----- Data

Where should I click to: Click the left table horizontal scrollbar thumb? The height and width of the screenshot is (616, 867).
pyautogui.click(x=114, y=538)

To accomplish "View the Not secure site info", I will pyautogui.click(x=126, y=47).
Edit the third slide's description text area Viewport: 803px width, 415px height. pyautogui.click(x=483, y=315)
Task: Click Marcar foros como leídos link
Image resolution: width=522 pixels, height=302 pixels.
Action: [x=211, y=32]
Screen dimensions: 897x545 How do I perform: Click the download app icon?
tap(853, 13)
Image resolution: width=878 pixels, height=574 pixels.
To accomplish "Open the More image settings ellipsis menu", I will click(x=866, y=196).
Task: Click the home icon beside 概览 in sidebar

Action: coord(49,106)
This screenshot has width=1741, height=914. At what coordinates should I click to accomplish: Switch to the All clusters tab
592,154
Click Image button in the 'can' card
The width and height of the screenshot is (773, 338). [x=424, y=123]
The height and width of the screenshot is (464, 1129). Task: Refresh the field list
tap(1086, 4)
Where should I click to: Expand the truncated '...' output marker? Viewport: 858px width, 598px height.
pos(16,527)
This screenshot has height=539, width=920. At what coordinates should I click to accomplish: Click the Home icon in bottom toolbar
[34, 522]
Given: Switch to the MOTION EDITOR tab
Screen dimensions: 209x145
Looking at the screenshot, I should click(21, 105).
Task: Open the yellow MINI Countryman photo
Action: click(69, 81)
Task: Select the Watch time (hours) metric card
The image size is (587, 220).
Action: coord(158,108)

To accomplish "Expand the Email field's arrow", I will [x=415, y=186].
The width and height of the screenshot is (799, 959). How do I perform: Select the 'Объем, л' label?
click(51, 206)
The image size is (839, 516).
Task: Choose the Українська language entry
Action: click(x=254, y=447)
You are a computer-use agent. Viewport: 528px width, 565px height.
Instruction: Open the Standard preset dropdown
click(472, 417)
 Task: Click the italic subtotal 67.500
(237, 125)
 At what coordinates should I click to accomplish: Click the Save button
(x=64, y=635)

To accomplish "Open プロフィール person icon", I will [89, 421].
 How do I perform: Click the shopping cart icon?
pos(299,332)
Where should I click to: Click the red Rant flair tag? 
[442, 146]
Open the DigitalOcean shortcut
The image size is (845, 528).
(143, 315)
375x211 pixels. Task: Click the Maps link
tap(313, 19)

----------

* _What the task requires_
Exact copies of every record are required.

* _Response_
Where should I click to: Click the left table horizontal scrollbar thumb? The height and width of the screenshot is (616, 867).
pyautogui.click(x=114, y=538)

To accomplish "View the Not secure site info", I will pyautogui.click(x=126, y=47).
Edit the third slide's description text area Viewport: 803px width, 415px height. pyautogui.click(x=483, y=315)
Task: Click Marcar foros como leídos link
Image resolution: width=522 pixels, height=302 pixels.
Action: [x=211, y=32]
Screen dimensions: 897x545 How do I perform: Click the download app icon?
tap(853, 13)
Image resolution: width=878 pixels, height=574 pixels.
To accomplish "Open the More image settings ellipsis menu", I will click(x=866, y=196).
Task: Click the home icon beside 概览 in sidebar

Action: coord(49,106)
This screenshot has width=1741, height=914. At what coordinates should I click to accomplish: Switch to the All clusters tab
592,154
Click Image button in the 'can' card
The width and height of the screenshot is (773, 338). [x=424, y=123]
The height and width of the screenshot is (464, 1129). Task: Refresh the field list
tap(1086, 4)
Where should I click to: Expand the truncated '...' output marker? Viewport: 858px width, 598px height.
pos(16,527)
This screenshot has height=539, width=920. At what coordinates should I click to accomplish: Click the Home icon in bottom toolbar
[34, 522]
Given: Switch to the MOTION EDITOR tab
Screen dimensions: 209x145
Looking at the screenshot, I should click(21, 105).
Task: Open the yellow MINI Countryman photo
Action: click(69, 81)
Task: Select the Watch time (hours) metric card
The image size is (587, 220).
Action: coord(158,108)

To accomplish "Expand the Email field's arrow", I will [x=415, y=186].
The width and height of the screenshot is (799, 959). How do I perform: Select the 'Объем, л' label?
click(51, 206)
The image size is (839, 516).
Task: Choose the Українська language entry
Action: click(x=254, y=447)
You are a computer-use agent. Viewport: 528px width, 565px height.
Instruction: Open the Standard preset dropdown
click(472, 417)
 Task: Click the italic subtotal 67.500
(237, 125)
 At what coordinates should I click to accomplish: Click the Save button
(x=64, y=635)

To accomplish "Open プロフィール person icon", I will [89, 421].
 How do I perform: Click the shopping cart icon?
pos(299,332)
Where should I click to: Click the red Rant flair tag? 
[442, 146]
Open the DigitalOcean shortcut
The image size is (845, 528).
(143, 315)
375x211 pixels. Task: Click the Maps link
tap(313, 19)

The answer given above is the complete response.